Bujumbura, la capitale économique du Burundi, vit une flambée inquiétante de la malaria, frappant particulièrement le quartier de Buterere au nord de la ville. Plusieurs habitants témoignent d’une infection soudaine et sévère. Annette H., hospitalisée à l’Hôpital Militaire de Kamenge, raconte avoir été immobilisée malgré les premiers traitements, nécessitant désormais des injectables.
Spes Kankindi souligne que la pénurie d’eau favorise le stockage domestique dans des seaux non couverts, générant des nids à moustiques qui prolifèrent avec les pluies. Dans les hôpitaux de la capitale, la saturation est palpable.
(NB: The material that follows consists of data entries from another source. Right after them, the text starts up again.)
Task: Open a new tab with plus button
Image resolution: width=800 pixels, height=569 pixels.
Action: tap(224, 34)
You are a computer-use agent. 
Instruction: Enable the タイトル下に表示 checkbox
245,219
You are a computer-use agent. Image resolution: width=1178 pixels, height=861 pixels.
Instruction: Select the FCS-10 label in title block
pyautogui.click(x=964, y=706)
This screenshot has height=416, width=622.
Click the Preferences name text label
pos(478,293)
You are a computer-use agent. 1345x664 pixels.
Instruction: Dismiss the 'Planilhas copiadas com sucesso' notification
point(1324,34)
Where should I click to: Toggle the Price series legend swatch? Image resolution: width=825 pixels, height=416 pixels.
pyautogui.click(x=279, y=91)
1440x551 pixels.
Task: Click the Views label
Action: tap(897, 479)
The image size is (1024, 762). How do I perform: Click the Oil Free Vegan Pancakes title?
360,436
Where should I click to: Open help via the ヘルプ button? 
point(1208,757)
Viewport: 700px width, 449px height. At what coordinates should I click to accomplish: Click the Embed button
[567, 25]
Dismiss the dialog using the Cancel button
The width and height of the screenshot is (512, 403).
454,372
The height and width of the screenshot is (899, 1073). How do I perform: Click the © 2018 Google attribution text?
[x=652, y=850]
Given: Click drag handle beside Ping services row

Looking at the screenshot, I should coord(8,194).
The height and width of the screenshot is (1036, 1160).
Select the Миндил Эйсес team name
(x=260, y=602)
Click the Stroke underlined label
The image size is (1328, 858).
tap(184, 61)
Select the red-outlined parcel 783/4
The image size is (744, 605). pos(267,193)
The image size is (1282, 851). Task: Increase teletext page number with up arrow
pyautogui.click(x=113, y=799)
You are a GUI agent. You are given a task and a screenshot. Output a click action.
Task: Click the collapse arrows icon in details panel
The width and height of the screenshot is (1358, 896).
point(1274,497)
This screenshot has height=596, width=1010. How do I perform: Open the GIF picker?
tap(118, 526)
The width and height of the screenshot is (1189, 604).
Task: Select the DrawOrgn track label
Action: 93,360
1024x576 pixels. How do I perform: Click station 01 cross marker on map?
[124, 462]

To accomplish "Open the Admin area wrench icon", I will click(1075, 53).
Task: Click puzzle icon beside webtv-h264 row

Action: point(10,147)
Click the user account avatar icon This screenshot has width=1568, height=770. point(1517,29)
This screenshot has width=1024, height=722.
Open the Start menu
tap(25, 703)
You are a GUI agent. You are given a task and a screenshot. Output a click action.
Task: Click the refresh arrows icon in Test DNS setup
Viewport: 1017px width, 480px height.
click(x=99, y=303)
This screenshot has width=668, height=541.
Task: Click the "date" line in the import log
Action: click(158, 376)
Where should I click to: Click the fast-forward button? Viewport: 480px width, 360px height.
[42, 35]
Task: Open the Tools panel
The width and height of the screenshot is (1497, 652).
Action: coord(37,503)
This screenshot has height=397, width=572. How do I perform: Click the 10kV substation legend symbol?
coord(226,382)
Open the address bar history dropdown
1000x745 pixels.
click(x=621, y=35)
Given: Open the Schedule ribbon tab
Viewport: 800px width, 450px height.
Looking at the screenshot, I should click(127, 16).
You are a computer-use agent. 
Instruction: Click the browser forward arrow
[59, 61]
À l’Hôpital Prince Régent Charles, les stocks de quinine et d’autres antipaludiques sont presque épuisés, tandis que certains patients attendent des heures pour être pris en charge.
La Clinique Prince Louis Rwagasore rapporte des formes sévères chez les enfants et adultes, et l’Hôpital Roi Khaled de Kamenge dénonce un doublement du nombre de malades, avec des patients parfois laissés sur des bancs ou dans les couloirs.
Face à cette urgence, le ministère de la Santé publique multiplie les campagnes de distribution de moustiquaires et de pulvérisation intra-domiciliaire, sans toutefois fournir de statistiques précises sur l’ampleur de cette recrudescence.